Since phases 1 and 2 affect the same voiceless sounds, some descriptions find it more convenient to treat them together, thus making only a twofold analysis, voiceless (phase 1–2) and voiced (phase 3). This has advantages for typology, but does not reflect the chronology.

Of the other changes that sometimes are bracketed within the High German consonant shift, the most important (sometimes thought of as the fourth phase) is:

4. /θ/ (and its allophone ) became /d/ (this : dies).

This phenomenon is known as the "High German" consonant shift because it affects the High German dialects (i.e. those of the mountainous south), principally the Upper German dialects, though in part it also affects the Central German dialects. However the fourth phase also included Low German and Dutch. It is also known as the "second Germanic" consonant shift to distinguish it from the "(first) Germanic consonant shift" as defined by Grimm's law, and its refinement, Verner's law.

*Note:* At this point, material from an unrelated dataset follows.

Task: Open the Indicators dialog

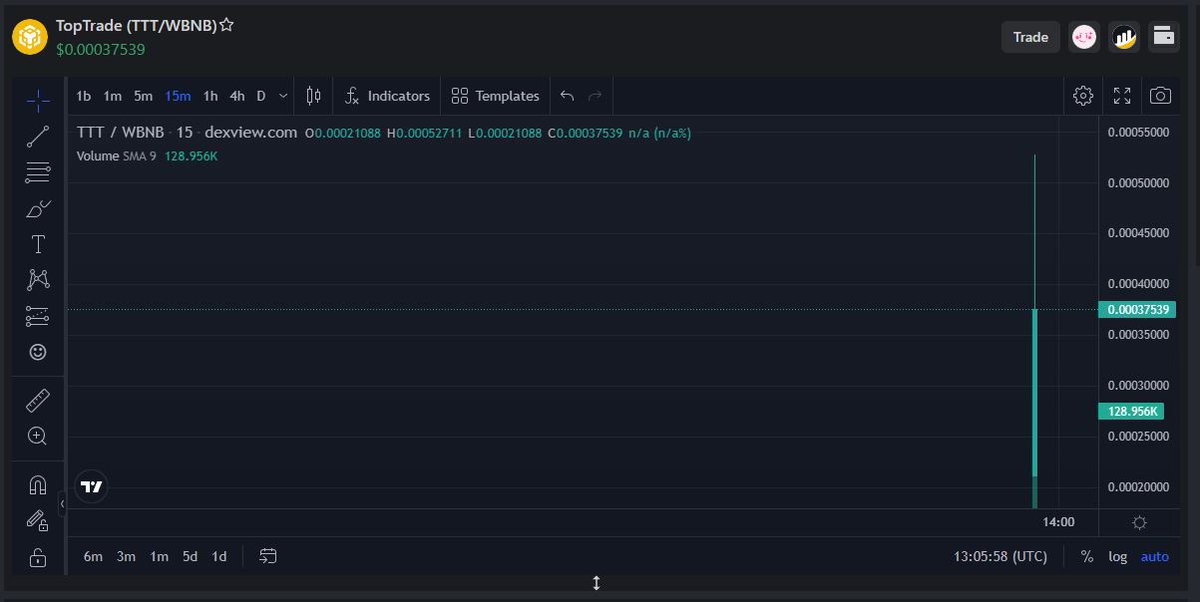Action: [386, 95]
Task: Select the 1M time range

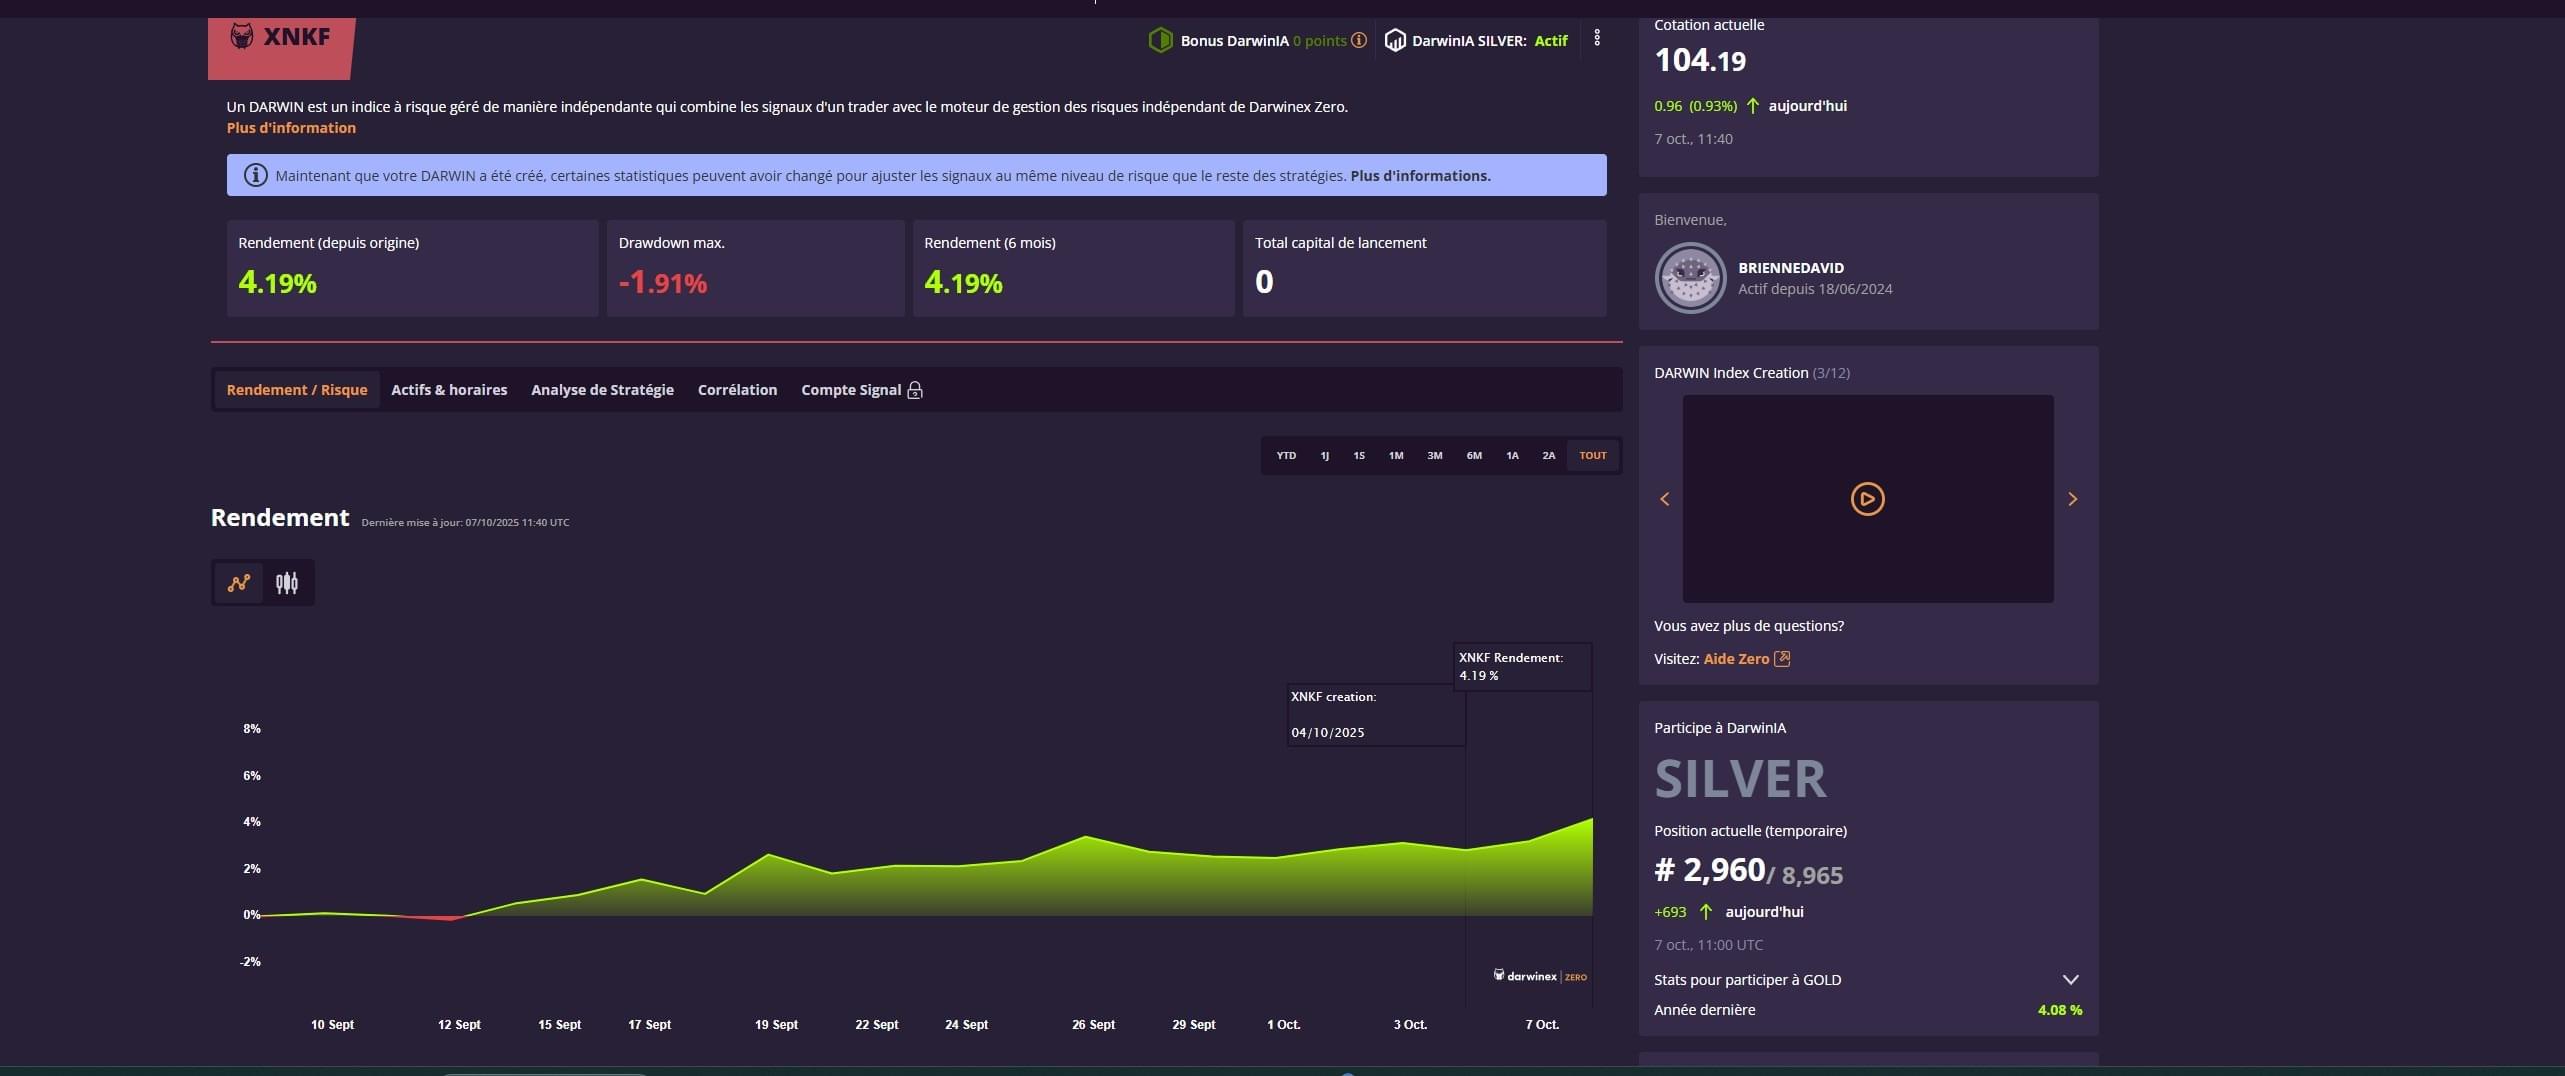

The High German consonant shift did not occur in a single movement, but rather as a series of waves over several centuries. The geographical extent of these waves varies. They all appear in the southernmost dialects, and spread northwards to differing degrees, giving the impression of a series of pulses of varying force emanating from what is now Austria and Switzerland. Whereas some are found only in the southern parts of Alemannic (which includes Swiss German) or Bavarian (which includes Austrian), most are found throughout the Upper German area, and some spread on into the Central German dialects. Indeed, Central German is often defined as the area between the Appel/Apfel and the Dorp/Dorf boundaries. The shift þd was more successful; it spread all the way to the North Sea and affected Dutch as well as German. Most, but not all of these changes have become part of modern Standard German.

The High German consonant shift is a good example of a chain shift, as was its predecessor, the first Germanic consonant shift. For example, phases 1 and 2 left the language without a /t/ phoneme, as this had shifted to /s/ or /ts/. Phase 3 filled this gap (d→t), but left a new gap at /d/, which phase 4 then filled (þ→d).